The expression of the deleted in colorectal cancer (DCC) gene is frequently lost in intestinal cancers. In up to three quarters of the cases the loss of expression of DCC is due to DNA methylation (Park et al. 2008).
Loss of the deleted in lymphocytic leukemia 7 (DLEU7) gene is frequently observed in chronic lymphocytic leukemia, due to hypermethylation of the DLEU7 promoter (Hammarsund et al. 2004).
Decrease or loss of EGF‐containing fibulin‐like extracellular matrix protein 1 (EFEMP1) has been shown in human breast cancer. EFEMP1 promoter methylation is a major cause of down‐regulation (Sadr‐Nabavi et al. 2009).
Hedgehog (Hh) signaling activation is frequently mediated by the epigenetic repression of the Hh‐interacting protein (HHIP) gene, a negative regulator of Hh signaling. Consistently, HHIP transcription is rescued by demethylation (Tada et al. 2008).
Hypermethylation of MOS is associated with the development of acute lymphoblastic leukemia (Scholz et al. 2005).
CpG methylation inhibits proenkephalin (PENK) gene expression by interfering with the binding of the stimulatory transcription factor AP‐2 (Comb and Goodman 1990).
Differential methylation of the zinc finger protein gene pleomorphic adenoma gene 1 (PLAGL1) was found in diabetes and cancer and was shown to modulate the expression levels of this gene (Arima and Wake 2006).
Patched homolog 1 (PTCH1) is the Hh receptor. Methylation of the PTCH1 promoter inhibits PTCH1 expression in breast cancers (Wolf et al. 2007).
The suppressor of cytokine signaling (SOCS) 2 CpG islands are hypermethylated in ovarian cancers. Aberrant methylation of this gene correlates with transcriptional silencing also in hepatocellular carcinomas (Martinez‐Chantar et al. 2008).
DNA methylation suppresses the expression of thyroid transcription factor‐1 (TTF‐1) in 60% of undifferentiated thyroid carcinomas (Kondo et al. 2009).
c‐Myc is a widely expressed TF, that can bind 10–15% of all genes (Orian et al. 2003). c‐Myc regulates at least seven height‐associated genes (CDK6, COIL, HMGA1, LIN28B, RBBP8, RPS20, TRIM25/EFP), and its binding to genomic loci is dependent on chromatin structure and CpG methylation.

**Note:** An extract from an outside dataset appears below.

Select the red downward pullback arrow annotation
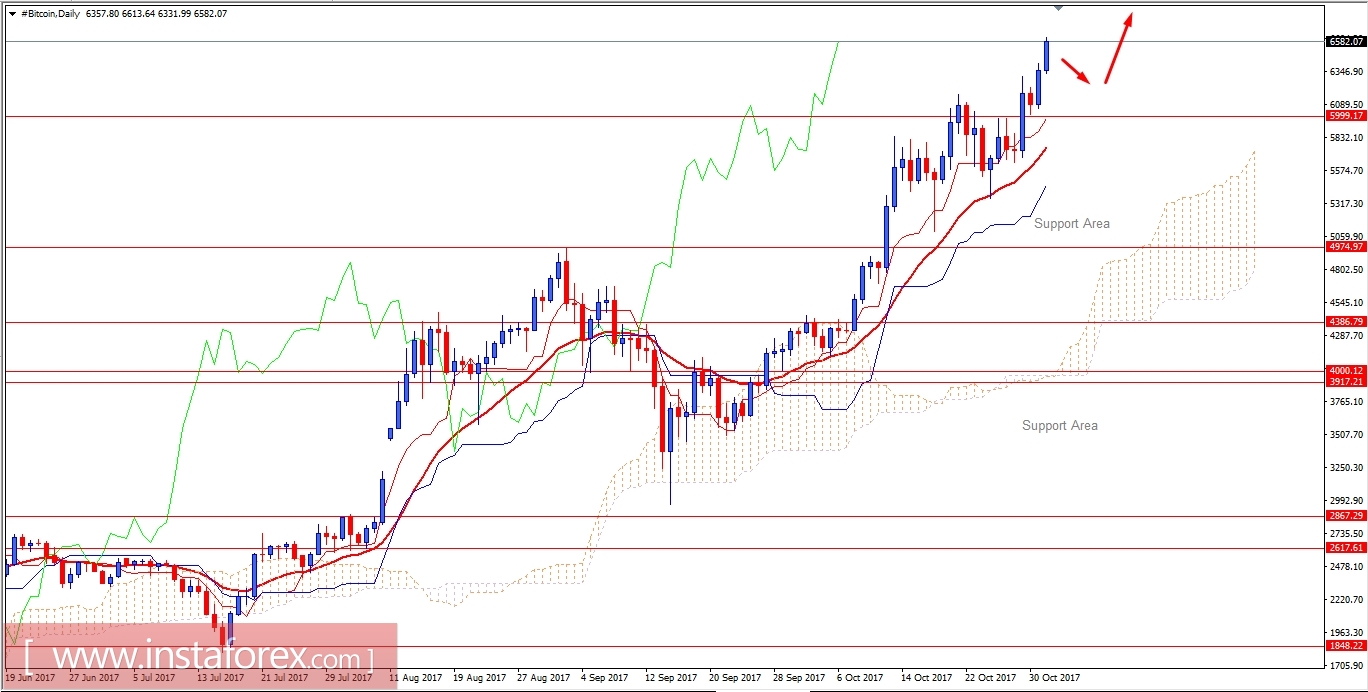This screenshot has width=1368, height=692. pos(1077,70)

Epigenetic defects and hereditary growth anomalies
Distinct epigenetic defects have been linked to separate hereditary growth anomalies, providing evidence for a broad regulatory role of DNA methylation on body growth. The Beckwith‐Wiedemann syndrome (130650) is caused by deregulation of imprinted genes within the 11p15 chromosomal region, i.e., KIP2, H19 and LIT1, whether alone or as interacting regulatory units (Niemitz et al. 2004). Hypermethylation at the 11p15 telomeric imprinting control region (ICR1), are observed in about 5 to 10% of affected patients (see below for opposite epigenetic changes in Silver‐Russel patients). Both H19 and LIT1, which encode untranslated RNAs, and IGF2 are either maternally imprinted genes with growth enhancing activity or paternally imprinted genes with growth suppressing activity. Key features of the syndrome are exomphalos, macroglossia, and gigantism in the neonate, supporting a direct involvement of epigenetic regulatory mechanisms in body size and body development. Consistently, alterations include visceromegaly, adrenocortical cytomegaly and overgrowth of the external genitalia in both males and females. Affected children reach an average height of 2.5 SD above the mean at or after puberty, and their growth velocity is above the ninetieth percentile until 4–6 years of age.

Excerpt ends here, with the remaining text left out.